[Stored items from a collection]
------------------------------------------------------------------------

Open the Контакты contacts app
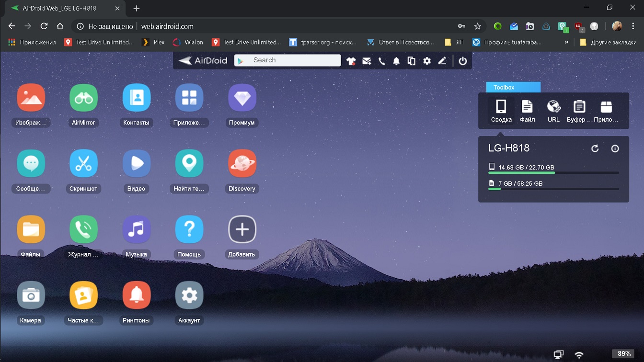The image size is (644, 362). [136, 98]
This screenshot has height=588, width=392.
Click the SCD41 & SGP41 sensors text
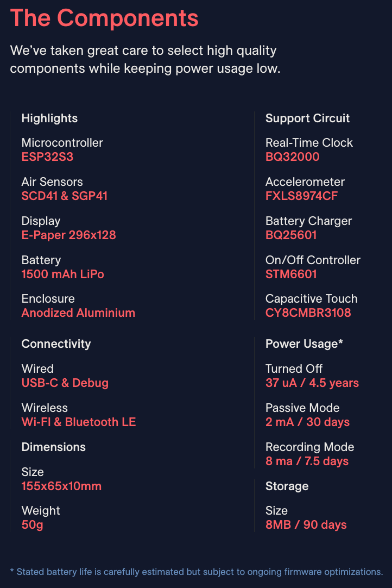(65, 196)
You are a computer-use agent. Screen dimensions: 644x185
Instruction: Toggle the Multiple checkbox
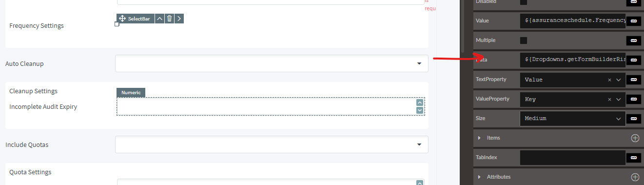click(x=524, y=41)
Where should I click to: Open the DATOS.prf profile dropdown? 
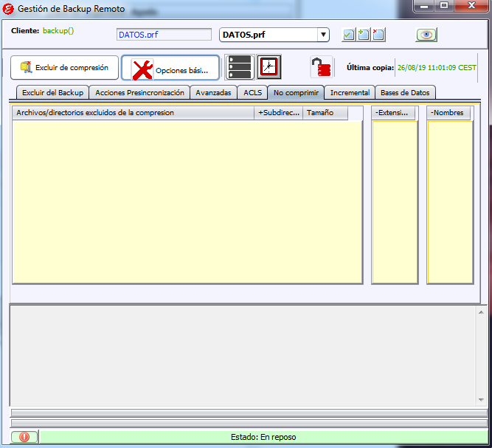pos(323,35)
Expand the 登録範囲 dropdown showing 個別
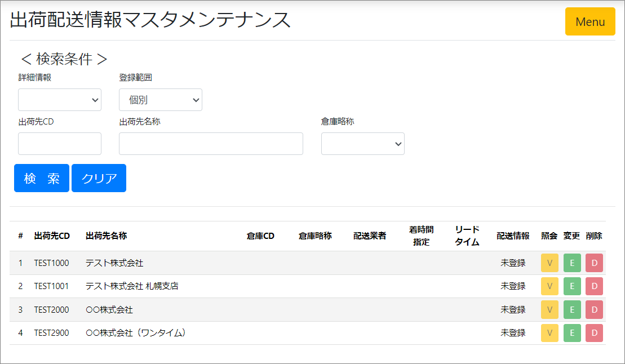This screenshot has height=364, width=625. coord(160,100)
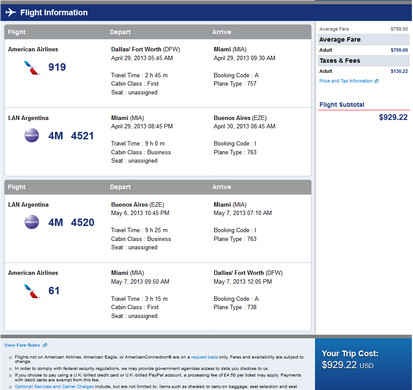
Task: Open the Price and Tax Information link
Action: [x=346, y=81]
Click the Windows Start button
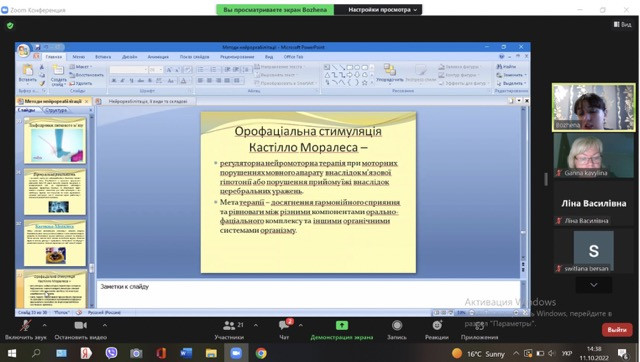This screenshot has width=640, height=362. pos(11,353)
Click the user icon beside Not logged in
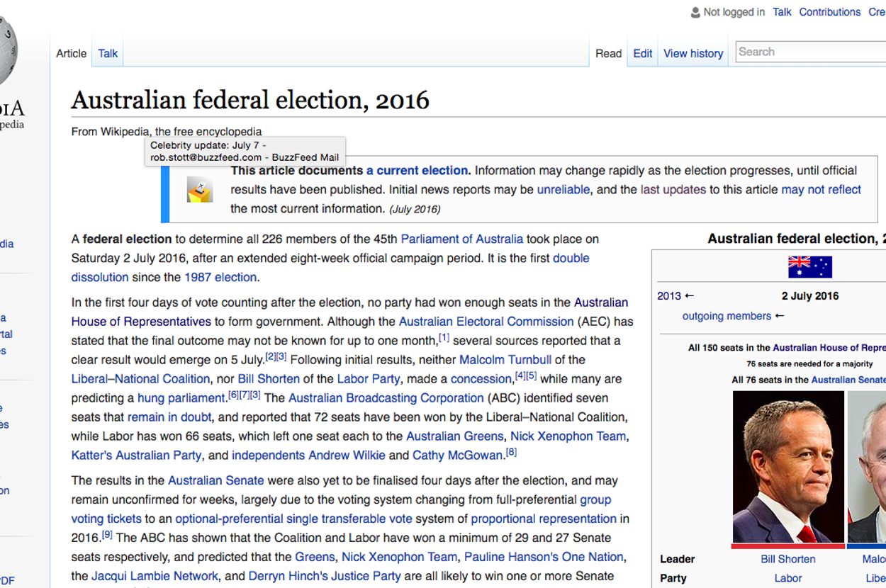This screenshot has width=886, height=588. 695,12
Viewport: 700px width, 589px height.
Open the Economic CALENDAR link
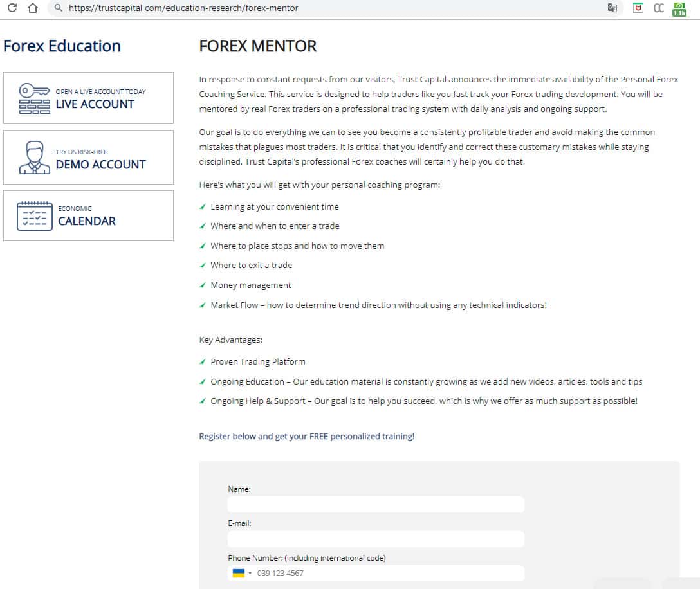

------------------------------------------------------------------------

__Your goal__
Write the records out exactly, dropping every image.

__Solution to this problem__
Open the Контакты contacts app
The image size is (644, 362). [136, 98]
This screenshot has height=588, width=392.
Click the SCD41 & SGP41 sensors text
(65, 196)
You are a computer-use agent. Screen dimensions: 644x185
Instruction: Toggle the Multiple checkbox
click(x=524, y=41)
Where should I click to: Open the DATOS.prf profile dropdown? 
pos(323,35)
Expand the 登録範囲 dropdown showing 個別
This screenshot has height=364, width=625. coord(160,100)
Task: Open the Price and Tax Information link
Action: [x=346, y=81]
Click the Windows Start button
This screenshot has width=640, height=362. pos(11,353)
Click the user icon beside Not logged in
This screenshot has width=886, height=588. 695,12
Viewport: 700px width, 589px height.
Open the Economic CALENDAR link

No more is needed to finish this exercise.